Provided information:

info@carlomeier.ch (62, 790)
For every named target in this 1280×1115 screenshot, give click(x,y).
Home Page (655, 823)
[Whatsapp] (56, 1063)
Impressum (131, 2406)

The problem: Copy out every record exactly.

Solution for this problem:
info@carlomeier.ch (62, 790)
For every named target in this 1280×1115 screenshot, give click(x,y).
Home Page (655, 823)
[Whatsapp] (56, 1063)
Impressum (131, 2406)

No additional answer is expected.